Back in the 50's I remember looking forward eagerly every month to the Children's Digest - it was filled with adventure stories, cartoons, games and easy recipes for children. That's where I first learned to spread mustard on the bread when making grilled cheese. For some reason a historical cartoon about Catherine the Great has stuck with me to this day. Crude line drawings of poor myopic Catherine cruised down the Volga as General Potemkin pointed out the glorious towns he had constructed along its banks. Catherine was too short-sighted, in more ways than one, to see that they were canvas and wood stage scenery that the wily General had trundle from one location to the other. Everything was facade - even some of the cheering people were cardboard.
Some unusual architecture in Hanoi and along Hwy 1 brought that old cartoon to mind the past few days. In town the streets and roads are crowded with three or four story narrow buildings with elaborate facades - cupolas, balustrades, baroque details - in vibrant sherbet colors faintly reminiscent of that polyester yarn my mother used to make slippers. In the countryside these rococo concoctions stand alone in the middle of fields or beside squat traditional dwellings.
Those facades may be a riot of French, Dutch and British colonial details but the sides are completely bare of anything other than gray concrete, in most cases devoid of windows or doors.
In town these properties are known as tunnel houses.
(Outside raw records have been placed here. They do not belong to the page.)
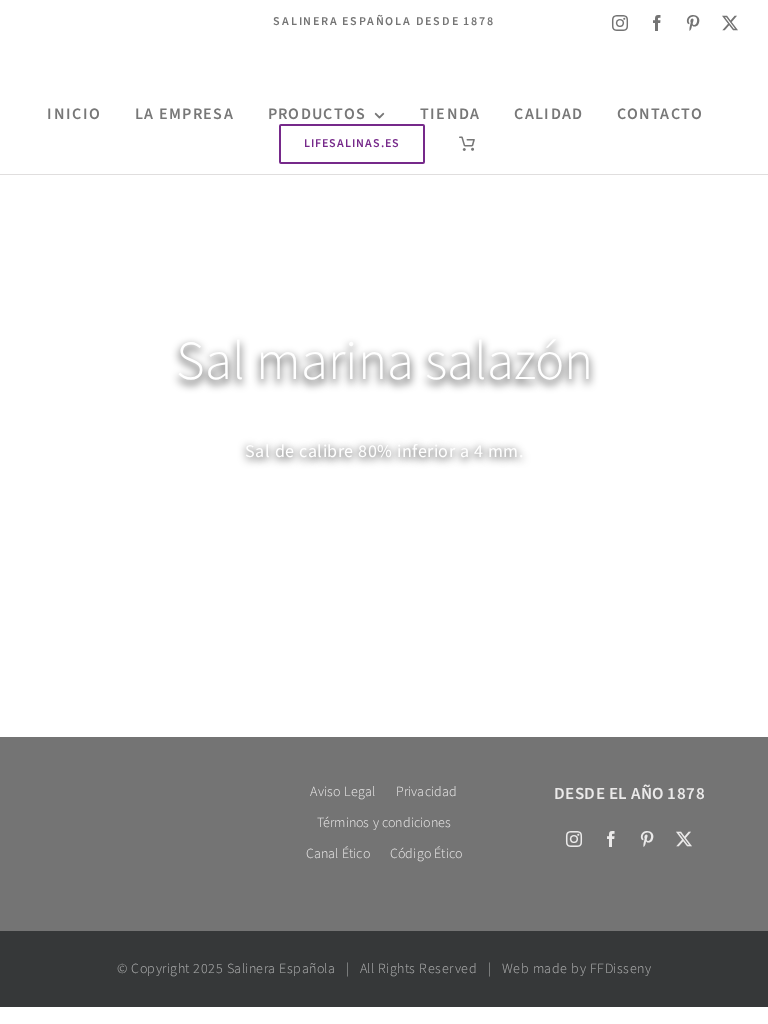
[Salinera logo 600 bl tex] (138, 785)
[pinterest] (693, 23)
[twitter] (730, 23)
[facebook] (657, 23)
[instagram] (620, 23)
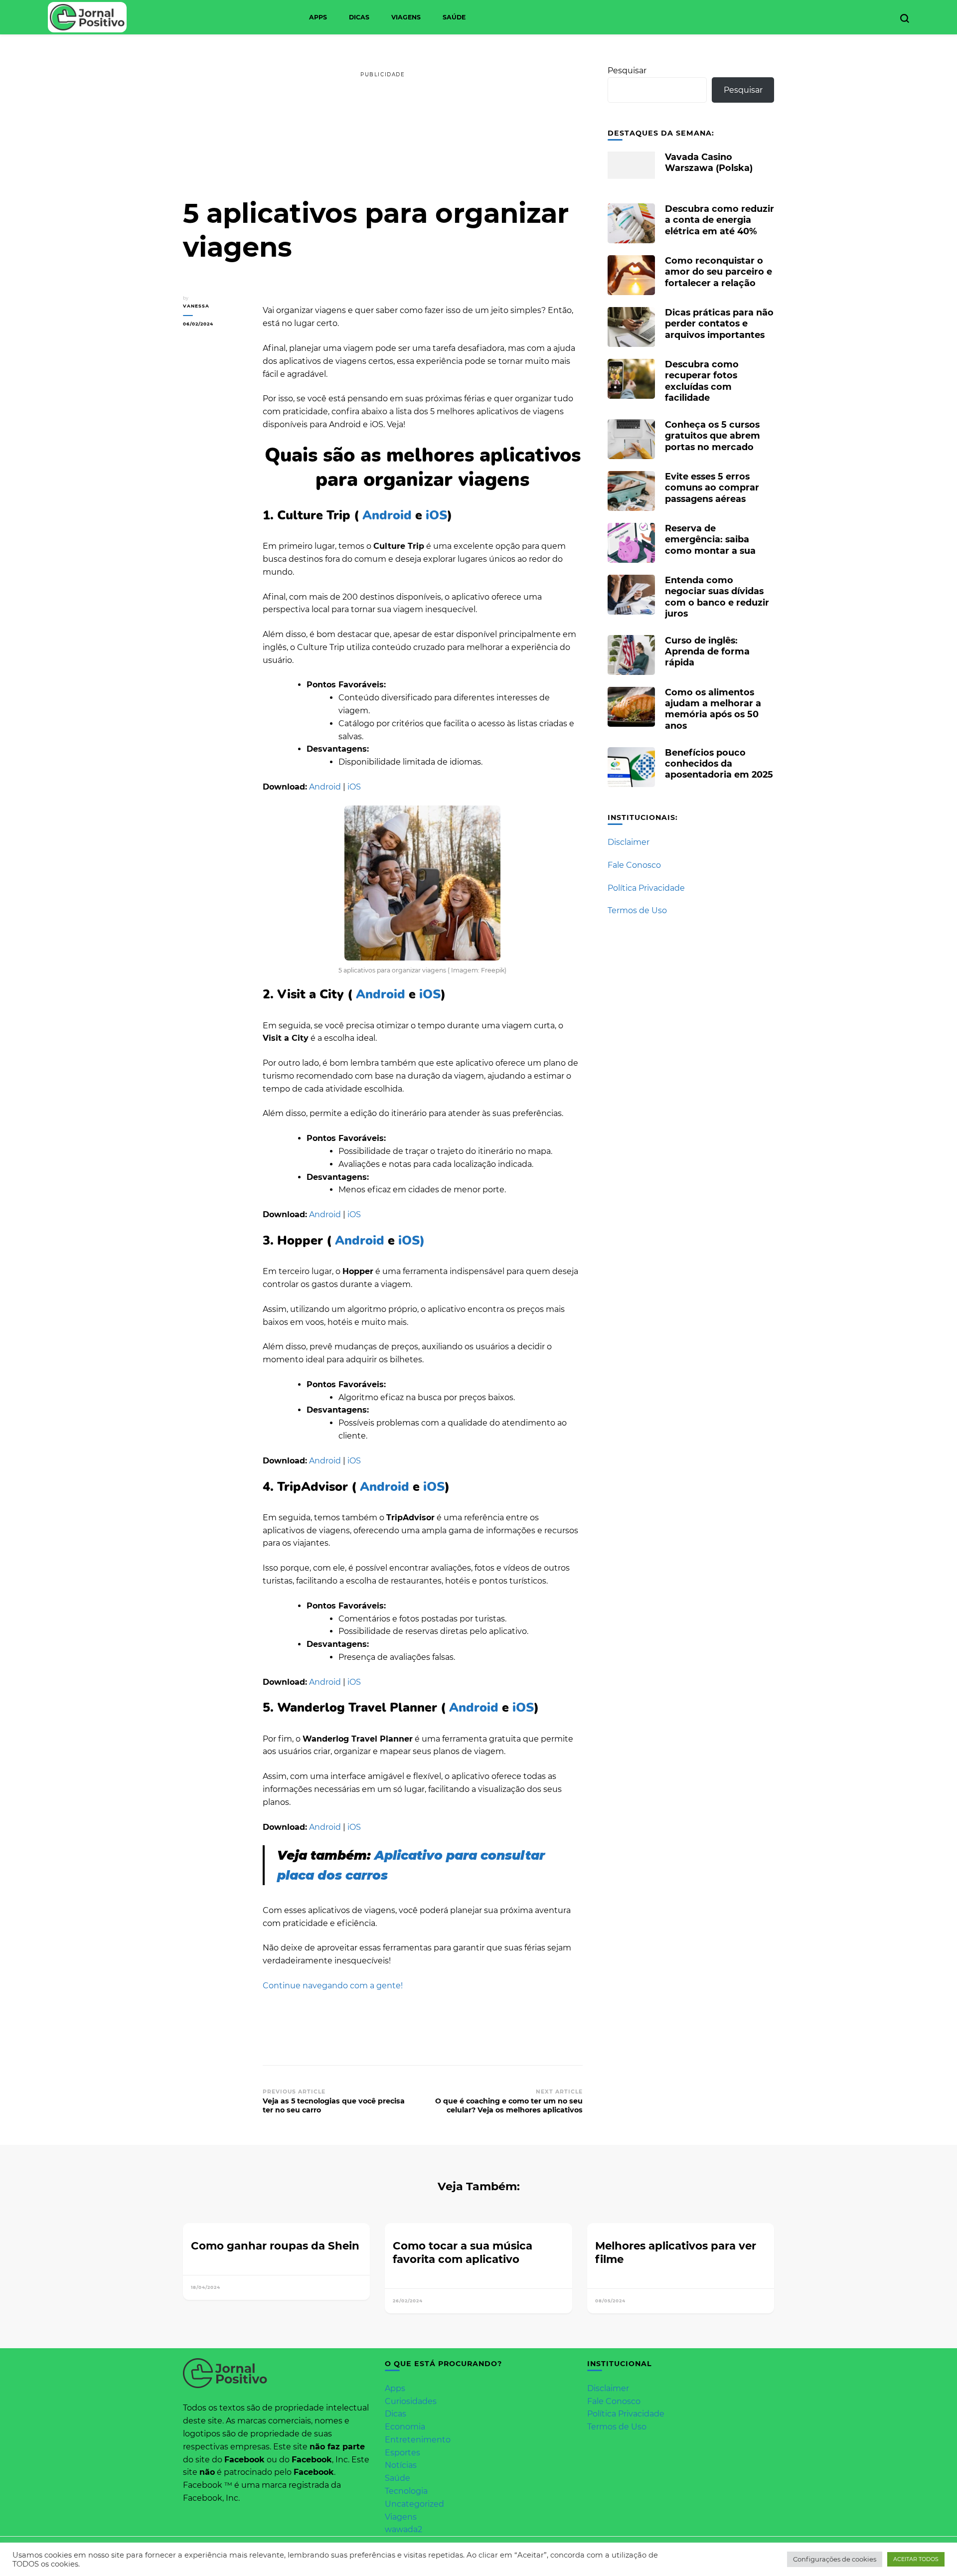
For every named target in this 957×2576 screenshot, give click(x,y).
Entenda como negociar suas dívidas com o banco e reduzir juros (717, 597)
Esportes (402, 2452)
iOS (434, 515)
Under the French administration you were taxed on the width not the depth of your property - so common sense and a desire to avoid taxes says build narrow but deep. The logic for not finishing the sides? Someone was going to build next to you anyway so what was the point of wasting good money! Spend it all on what will show. But often the house next door will not be the same height or profile and is most certainly not the same colour. It gives most towns an endearing crazy quilt in progress appearance that is uniquely Vietnamese.
After nightfall, at the end of the 10 hour train ride from Sapa to Hanoi we caught glimpses into many of these houses as we crawled from the countryside into increasingly larger towns. Often the interiors were concrete walls adorned with ornate picture frames, set with elaborately carved furniture, some harshly lit by overhead neon but always with the illuminating glow of a TV set at one end of the room. Unlike Potemkin's houses these elaborate facades were filled with families - cooking, eating, playing games, occasionally watching us go by - living their daily lives.